Per ognuno di noi c’è un libro: che sia da leggere o da scrivere ciascuno può avere le storie che gli si confanno di più, per genere, per stile di scrittura (o lettura) o semplicemente per inclinazione personale.
Questo mi è apparso ancor più evidente, quando, per un caso eccezionale, mi sono trovata “contemporaneamente” di fronte a tre opere diversissime l’una dall’altra per tutte le ragioni che ho elencato prima.
È stato un privilegio ricevere da Simona Mirabello, che ringrazio di cuore per la fiducia, “Game day” di Federica Tronconi (O.D.E. Edizioni), “A cavallo verso nessuno” di Serena Guerra (Rossini Editore) e “Principessa Sarenghae” di Diego Galdino (Bertoni Editore).
Il primo testo è un romanzo rosa moderno con tutte le carte in regola per appassionare gli amanti del genere: due protagonisti che sembrano universi lontanissimi l’uno dall’altro e invece finiscono per trovare l’incastro perfetto, scintille iniziali, ostacoli e tanto sentimento.
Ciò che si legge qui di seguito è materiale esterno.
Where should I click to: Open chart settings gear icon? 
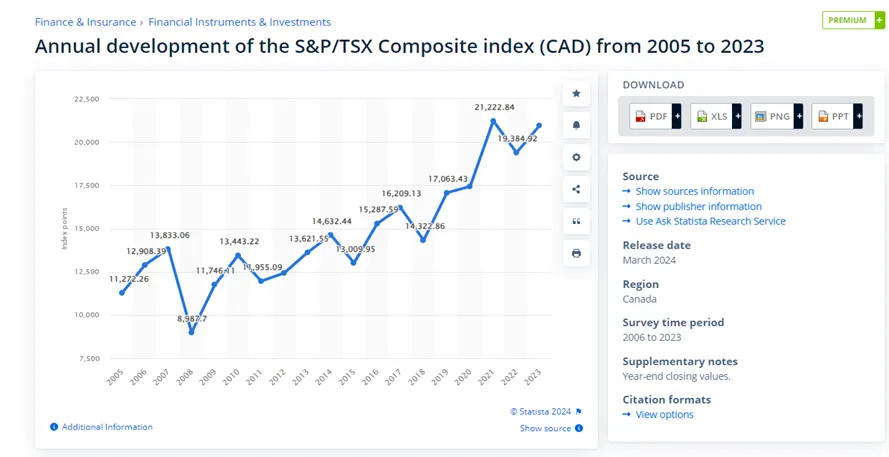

L’intrigante storia d’amore tra Stefania, una giornalista sportiva seria, decisa e delusa dall’amore e Andrea, aitante cestita con la fama di donnaiolo, ritenuto tanto bello quanto superficiale (in realtà ben diverso da come lo dipingono), risulta perfettamente coerente nella costruzione e di agevole lettura. Con semplicità, ma altrettanta perizia, “Game Day” centra in pieno l’obiettivo, ossia quello di offrire una love story che possa far rilassare, divertire ed emozionare chi la leggerà.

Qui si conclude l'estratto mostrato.